How Much Insurance Do You Really Need?
“How much” is a key question for commercial real estate owners, especially those in the high-risk storm areas like Florida and the Gulf Coast States. Unfortunately, there's no blanket answer. According to Robert Grand, vice president of risk management at CBIZ, the amount of insurance coverage a commercial real estate developer needs is dependent on a number of factors.

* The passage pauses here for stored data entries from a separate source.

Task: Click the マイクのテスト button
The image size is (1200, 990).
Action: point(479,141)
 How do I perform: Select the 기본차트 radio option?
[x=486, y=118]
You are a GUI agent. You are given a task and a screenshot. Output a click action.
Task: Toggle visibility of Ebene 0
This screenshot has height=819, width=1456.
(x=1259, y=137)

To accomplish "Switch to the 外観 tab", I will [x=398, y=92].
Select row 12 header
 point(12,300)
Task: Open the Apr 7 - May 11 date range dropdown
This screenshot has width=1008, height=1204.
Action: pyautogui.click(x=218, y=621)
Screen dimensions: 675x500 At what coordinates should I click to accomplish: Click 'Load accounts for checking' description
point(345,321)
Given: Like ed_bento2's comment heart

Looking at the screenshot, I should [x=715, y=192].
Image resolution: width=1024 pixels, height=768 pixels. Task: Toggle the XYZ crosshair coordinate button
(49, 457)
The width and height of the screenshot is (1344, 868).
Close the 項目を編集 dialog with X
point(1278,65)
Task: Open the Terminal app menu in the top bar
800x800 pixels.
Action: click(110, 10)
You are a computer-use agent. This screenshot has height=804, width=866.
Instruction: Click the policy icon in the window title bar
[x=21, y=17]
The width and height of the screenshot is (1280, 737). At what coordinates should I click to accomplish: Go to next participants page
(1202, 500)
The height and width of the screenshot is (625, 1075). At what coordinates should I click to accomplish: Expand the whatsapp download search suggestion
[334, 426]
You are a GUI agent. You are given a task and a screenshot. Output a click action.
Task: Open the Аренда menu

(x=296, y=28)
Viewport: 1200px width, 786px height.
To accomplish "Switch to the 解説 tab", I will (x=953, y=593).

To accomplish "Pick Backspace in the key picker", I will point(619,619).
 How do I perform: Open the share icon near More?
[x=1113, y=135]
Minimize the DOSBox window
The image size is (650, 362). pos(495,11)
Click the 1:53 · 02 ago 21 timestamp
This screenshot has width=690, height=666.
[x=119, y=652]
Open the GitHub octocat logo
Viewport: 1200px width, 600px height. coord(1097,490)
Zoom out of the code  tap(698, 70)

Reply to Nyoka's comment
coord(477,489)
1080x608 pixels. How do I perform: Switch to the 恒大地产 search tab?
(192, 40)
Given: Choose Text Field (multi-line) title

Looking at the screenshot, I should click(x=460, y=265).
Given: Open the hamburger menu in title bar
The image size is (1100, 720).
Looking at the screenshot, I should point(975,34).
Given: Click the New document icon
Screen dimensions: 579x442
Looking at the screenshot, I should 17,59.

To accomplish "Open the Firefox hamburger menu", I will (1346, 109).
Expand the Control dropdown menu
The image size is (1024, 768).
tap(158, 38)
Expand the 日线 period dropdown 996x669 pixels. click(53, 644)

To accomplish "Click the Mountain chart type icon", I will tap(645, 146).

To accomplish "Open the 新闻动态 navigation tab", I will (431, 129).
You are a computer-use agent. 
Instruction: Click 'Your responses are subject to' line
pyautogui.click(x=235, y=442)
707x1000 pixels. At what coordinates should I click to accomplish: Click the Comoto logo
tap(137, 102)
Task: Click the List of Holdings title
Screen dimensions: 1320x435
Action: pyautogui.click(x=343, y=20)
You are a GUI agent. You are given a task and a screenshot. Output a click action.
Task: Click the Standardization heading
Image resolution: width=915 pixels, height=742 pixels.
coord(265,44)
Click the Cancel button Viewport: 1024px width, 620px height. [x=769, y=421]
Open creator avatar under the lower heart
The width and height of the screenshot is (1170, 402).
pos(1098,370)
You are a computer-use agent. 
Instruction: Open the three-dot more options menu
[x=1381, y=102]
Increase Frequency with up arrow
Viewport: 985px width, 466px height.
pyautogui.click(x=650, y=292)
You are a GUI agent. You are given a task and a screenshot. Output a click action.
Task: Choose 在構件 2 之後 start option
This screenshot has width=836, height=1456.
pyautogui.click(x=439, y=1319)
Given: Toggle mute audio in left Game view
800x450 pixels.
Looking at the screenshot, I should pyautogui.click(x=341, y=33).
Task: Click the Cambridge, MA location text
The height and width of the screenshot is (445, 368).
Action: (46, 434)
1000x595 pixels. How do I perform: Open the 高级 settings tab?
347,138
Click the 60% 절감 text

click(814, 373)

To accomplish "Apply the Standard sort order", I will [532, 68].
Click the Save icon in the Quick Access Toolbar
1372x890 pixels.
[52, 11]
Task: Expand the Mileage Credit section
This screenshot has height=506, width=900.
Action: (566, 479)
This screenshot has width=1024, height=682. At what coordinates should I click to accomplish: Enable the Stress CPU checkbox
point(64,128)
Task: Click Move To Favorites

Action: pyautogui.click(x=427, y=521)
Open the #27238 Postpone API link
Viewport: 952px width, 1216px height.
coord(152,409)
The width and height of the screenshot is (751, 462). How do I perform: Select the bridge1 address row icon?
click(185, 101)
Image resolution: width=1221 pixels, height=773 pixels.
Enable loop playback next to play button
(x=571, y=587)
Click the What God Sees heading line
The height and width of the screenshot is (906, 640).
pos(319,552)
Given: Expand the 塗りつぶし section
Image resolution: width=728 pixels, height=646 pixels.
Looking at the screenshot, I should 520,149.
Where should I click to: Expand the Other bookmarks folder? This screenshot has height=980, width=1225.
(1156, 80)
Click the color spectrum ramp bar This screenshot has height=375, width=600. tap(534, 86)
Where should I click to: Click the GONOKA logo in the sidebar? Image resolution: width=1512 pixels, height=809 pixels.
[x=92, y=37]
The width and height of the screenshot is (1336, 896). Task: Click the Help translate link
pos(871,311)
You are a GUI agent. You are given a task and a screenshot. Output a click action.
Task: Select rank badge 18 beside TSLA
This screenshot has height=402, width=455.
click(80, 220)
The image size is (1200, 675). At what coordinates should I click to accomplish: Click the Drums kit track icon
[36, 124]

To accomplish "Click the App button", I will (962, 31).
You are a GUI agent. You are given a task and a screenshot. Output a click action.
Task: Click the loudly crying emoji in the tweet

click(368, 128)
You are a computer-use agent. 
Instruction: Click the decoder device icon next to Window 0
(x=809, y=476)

“Replacement cost values, loss of rent figures and even construction material costs all impact coverage needs,” Grand tells GlobeSt.com. “A thorough review of your exposures is needed to effectively determine coverage. Ideally, all real property and business personal property should be insured for replacement costs with no applicable coinsurance. Loss of rents should be valued based on the actual loss sustain for terms for 12 to 24 months. And you should always have coverage for ordinance and law and increased cost of construction to protect you from demand surge material and labor costs.”
Peter Fallon, senior vice president at Risk Strategies Company, tells GlobeSt.coM catastrophe modeling for natural perils like flood, storm surge and hurricanes can help commercial real estate developers and owners determine what their potential losses may be by location and in the aggregate over multiple locations to modeled events.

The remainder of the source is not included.